The aggregations in this family compute metrics based on values extracted in one way or another from the documents that are being aggregated.

min

A single-value metrics aggregation that keeps track and returns the minimum value among numeric values extracted from the aggregated documents.

Modifiers:

  • ~ Sets the value to use when documents are missing a value.

Examples:

  • Basic: min:field
  • Missing value: min:field~0

max

A single-value metrics aggregation that keeps track and returns the maximum value among the numeric values extracted from the aggregated documents.

Modifiers:

  • ~ Sets the value to use when documents are missing a value.

Examples:

  • Basic: max:field
  • Missing value: max:field~0

avg

A single-value metrics aggregation that computes the average of numeric values that are extracted from the aggregated documents.

Modifiers:

  • ~ Sets the value to use when documents are missing a value.

Examples:

  • Basic: avg:field
  • Missing value: avg:field~1

sum

A single-value metrics aggregation that sums up numeric values that are extracted from the aggregated documents.

Modifiers:

  • ~ Sets the value to use when documents are missing a value.

Examples:

  • Basic: sum:field
  • Missing value: sum:field~1

stats

A multi-value metrics aggregation that computes stats over numeric values extracted from the aggregated documents.

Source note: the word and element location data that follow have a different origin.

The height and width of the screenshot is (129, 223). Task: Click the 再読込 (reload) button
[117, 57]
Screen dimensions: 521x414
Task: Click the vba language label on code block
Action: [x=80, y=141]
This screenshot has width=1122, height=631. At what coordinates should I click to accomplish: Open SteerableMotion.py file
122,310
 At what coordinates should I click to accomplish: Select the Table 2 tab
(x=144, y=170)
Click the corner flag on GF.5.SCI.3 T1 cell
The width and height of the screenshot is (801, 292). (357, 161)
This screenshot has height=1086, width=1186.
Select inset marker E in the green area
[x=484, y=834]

The stats that are returned consist of: min, max, sum, count and avg.

Modifiers:

  • ~ Sets the value to use when documents are missing a value.

Examples:

  • Basic: stats:field
  • Missing value: stats:field~0

exstats

A multi-value metrics aggregation that computes stats over numeric values extracted from the aggregated documents.

The exstats aggregations is an extended version of the stats aggregation, where additional metrics are added such as sum_of_squares, variance, std_deviation and std_deviation_bounds.

Modifiers:

  • ~ Sets the value to use when documents are missing a value.

Examples:

  • Basic: exstats:field
  • Missing value: exstats:field~0

cardinality

A single-value metrics aggregation that calculates an approximate count of distinct values.

Modifiers:

  • ~ Sets the value to use when documents are missing a value.

Examples:

  • Basic: cardinality:field
  • Missing value: cardinality:field~0

percentiles

A multi-value metrics aggregation that calculates one or more percentiles over numeric values extracted from the aggregated documents.

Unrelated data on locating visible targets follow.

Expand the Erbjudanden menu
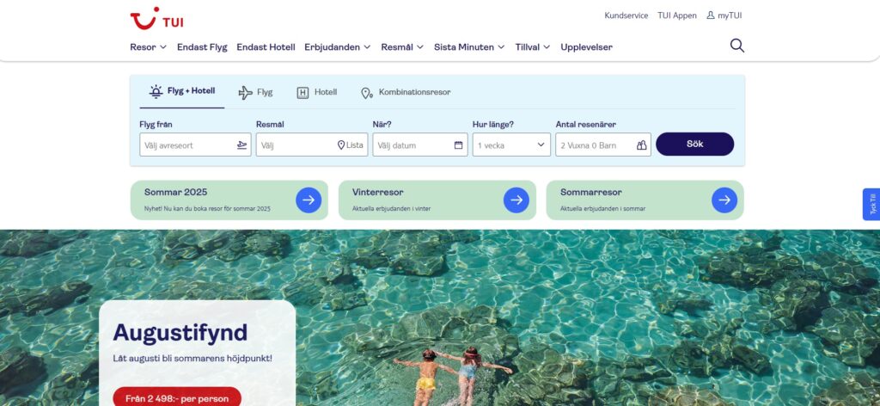Image resolution: width=880 pixels, height=406 pixels. point(337,47)
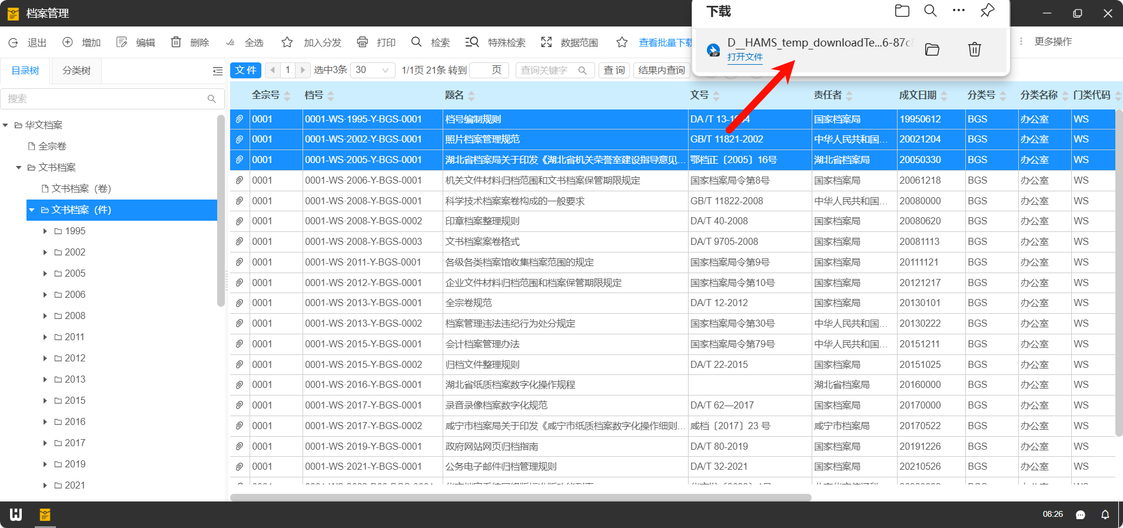Click the tree search input field
1123x528 pixels.
tap(106, 99)
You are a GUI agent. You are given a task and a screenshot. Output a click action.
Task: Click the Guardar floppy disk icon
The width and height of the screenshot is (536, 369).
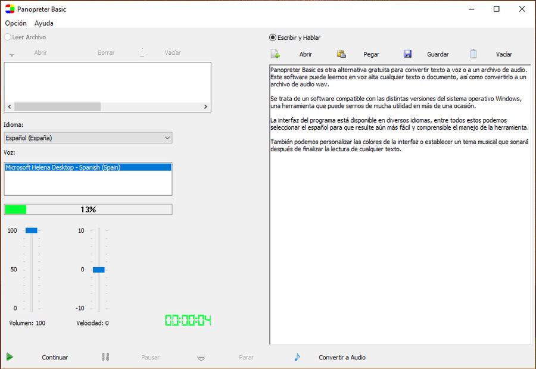[x=407, y=54]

Percentiles show the point at which a certain percentage of observed values occur. For example, the 95th percentile is the value which is greater than 95% of the observed values.

Percentiles are often used to find outliers. In normal distributions, the 0.13th and 99.87th percentiles represents three standard deviations from the mean. Any data which falls outside three standard deviations is often considered an anomaly.

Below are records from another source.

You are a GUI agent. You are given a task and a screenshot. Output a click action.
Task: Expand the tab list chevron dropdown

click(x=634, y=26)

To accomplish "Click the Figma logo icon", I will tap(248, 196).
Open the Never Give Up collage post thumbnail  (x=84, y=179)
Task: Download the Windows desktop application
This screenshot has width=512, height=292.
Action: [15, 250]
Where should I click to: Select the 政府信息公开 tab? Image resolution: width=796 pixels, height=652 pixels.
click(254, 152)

When a range of percentiles are retrieved, they can be used to estimate the data distribution and determine if the data is skewed, bimodal, etc.

Assume your data consists of website load times. The average and median load times are not overly useful to an administrator. The max may be interesting, but it can be easily skewed by a single slow response.

By default, the percentile metric will generate a range of percentiles: 1, 5, 25, 50, 75, 95, 99

Modifiers:

  • ~ Sets a list of percentiles to override the defaults. Percentiles are , delimited.

Examples:

  • Basic: percentiles:field
  • Custom percentile buckets: percentiles:field~25,50,75

Bucketed Aggregations

Bucket aggregations don’t calculate metrics over fields like the metrics aggregations do, but instead, they create buckets of documents. Each bucket is associated with a criterion (depending on the aggregation type) which determines whether or not a document in the current context "falls" into it. In other words, the buckets effectively define document sets. In addition to the buckets themselves, the bucket aggregations also compute and return the number of documents that "fell into" each bucket.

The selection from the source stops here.